Support for Intel GPUs was added through SYCL with the release of Intel OSPRay 3.0, bringing the uniqueness of Intel OSPRay with its scalable rendering framework via MPI to powerful GPU hardware. Intel OSPRay integration within multiple third-party applications was also enhanced to support Intel GPUs. One of these applications is the Kitware* ParaView* visualization tool. While the integration of Intel OSPRay within ParaView is in the process of being made official, it has been used to visualize simulation data generated by the HARVEY code on 96 GPUs across 16 nodes on Sunspot. The data that was visualized consisted of 100 time steps using 900 GB on disk and resulted in a peak memory usage of 80 GB of VRAM per GPU. Each time step consists of rank-partitioned surface and volumetric data in a VTK file format, the different data partitions are distributed across multiple MPI instances. ParaView uses two components when rendering on HPC clusters: a client that runs on the local machine and a server that runs on the supercomputer. The user can interact with the visualization via the ParaView client. An example of this is presented in Figure 3 where the visualization was rendered on 96 GPUs on Aurora Sunspot, while the ParaView client was running on a local machine. ParaView, also provides a batch mode, where the ParaView server runs the visualization script without connecting to a client on the local machine and the rendered images are saved. The visualization in Figure 4 was rendered using this mode. The visualizations show the computed trajectories and deformations of red blood cells and a larger cancerous cell as they travel through blood vessels.
Figure 3. Visualizing tumor cell trajectories on 16 nodes on Sunspot using Intel Data Center GPU Max Series. The visualization tool in the image is Kitware ParaView and it uses Intel OSPRay to render the image. In this image, ParaView is running in client/server mode, where the visualization routine is running in real time. Dataset: HARVEY, Amanda Randles, Duke University, and Oak Ridge National Laboratory. Visualization: David DeMarle, Intel.

### [Questions]
A - Summarize the text on Intel OSPRay and ParaView in two sentences.
B - Transcribe part of the text on Intel OSPRay and ParaView, beginning at the words "Figure 3. Visualizing" and stopping after the words "David DeMarle, Intel.".

### [Given information]
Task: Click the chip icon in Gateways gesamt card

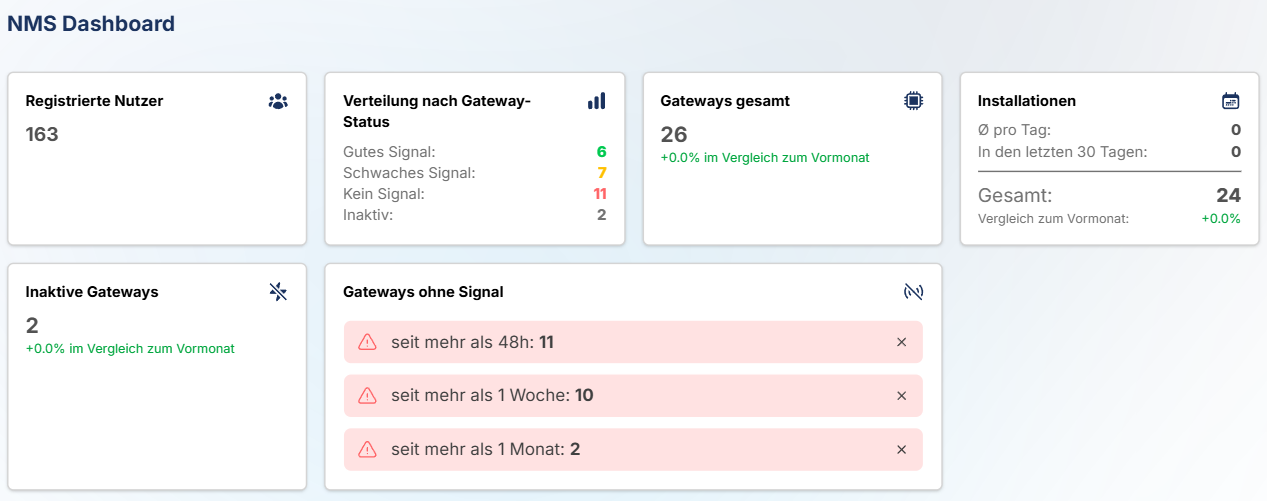Action: (x=913, y=100)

### [Results for each task]
A - Intel OSPRay 3.0 added support for Intel GPUs through SYCL, and its integration within ParaView, which is not yet official, has been used to visualize HARVEY simulation data on 96 GPUs across 16 nodes on Sunspot. ParaView can render in client/server mode, where the user interacts through a client on the local machine, or in batch mode, where the server runs the script and saves the images, and the visualizations show the trajectories and deformations of red blood cells and a larger cancerous cell traveling through blood vessels.

B -
Figure 3. Visualizing tumor cell trajectories on 16 nodes on Sunspot using Intel Data Center GPU Max Series. The visualization tool in the image is Kitware ParaView and it uses Intel OSPRay to render the image. In this image, ParaView is running in client/server mode, where the visualization routine is running in real time. Dataset: HARVEY, Amanda Randles, Duke University, and Oak Ridge National Laboratory. Visualization: David DeMarle, Intel.